Exercise. List each line of the data that holds the string "will", please.

Stored data
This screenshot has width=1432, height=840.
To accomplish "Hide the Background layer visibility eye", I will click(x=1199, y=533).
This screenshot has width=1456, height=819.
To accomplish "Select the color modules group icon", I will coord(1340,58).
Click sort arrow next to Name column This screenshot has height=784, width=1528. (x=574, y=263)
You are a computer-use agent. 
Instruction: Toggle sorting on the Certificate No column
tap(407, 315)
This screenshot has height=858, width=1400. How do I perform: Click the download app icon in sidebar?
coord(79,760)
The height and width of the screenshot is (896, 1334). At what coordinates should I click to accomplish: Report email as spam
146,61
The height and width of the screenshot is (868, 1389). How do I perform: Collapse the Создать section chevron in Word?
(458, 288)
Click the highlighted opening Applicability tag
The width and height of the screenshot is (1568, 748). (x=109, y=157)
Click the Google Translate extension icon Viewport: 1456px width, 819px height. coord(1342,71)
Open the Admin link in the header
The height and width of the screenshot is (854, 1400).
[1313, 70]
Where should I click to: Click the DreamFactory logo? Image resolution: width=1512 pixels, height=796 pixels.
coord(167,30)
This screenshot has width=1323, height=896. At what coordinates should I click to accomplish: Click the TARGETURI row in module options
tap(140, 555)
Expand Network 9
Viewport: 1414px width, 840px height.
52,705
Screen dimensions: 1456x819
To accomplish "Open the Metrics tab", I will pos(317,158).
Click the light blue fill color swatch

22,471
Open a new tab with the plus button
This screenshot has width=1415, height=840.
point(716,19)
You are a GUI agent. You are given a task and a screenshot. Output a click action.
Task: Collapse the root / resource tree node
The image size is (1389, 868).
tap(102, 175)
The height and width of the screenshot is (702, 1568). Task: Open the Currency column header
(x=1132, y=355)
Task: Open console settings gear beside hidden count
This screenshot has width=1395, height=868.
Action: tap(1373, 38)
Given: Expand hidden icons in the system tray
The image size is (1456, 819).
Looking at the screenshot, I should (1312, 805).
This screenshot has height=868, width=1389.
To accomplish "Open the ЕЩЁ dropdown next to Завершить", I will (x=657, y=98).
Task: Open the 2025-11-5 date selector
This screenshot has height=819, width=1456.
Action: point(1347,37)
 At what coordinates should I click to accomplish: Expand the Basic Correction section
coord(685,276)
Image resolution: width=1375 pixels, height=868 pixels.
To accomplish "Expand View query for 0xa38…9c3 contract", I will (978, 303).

Solution.
To accomplish "Hide the Background layer visibility eye", I will click(x=1199, y=533).
To accomplish "Select the color modules group icon", I will coord(1340,58).
To accomplish "Open the Metrics tab", I will pos(317,158).
To accomplish "Open the ЕЩЁ dropdown next to Завершить", I will (x=657, y=98).
To accomplish "Expand View query for 0xa38…9c3 contract", I will (978, 303).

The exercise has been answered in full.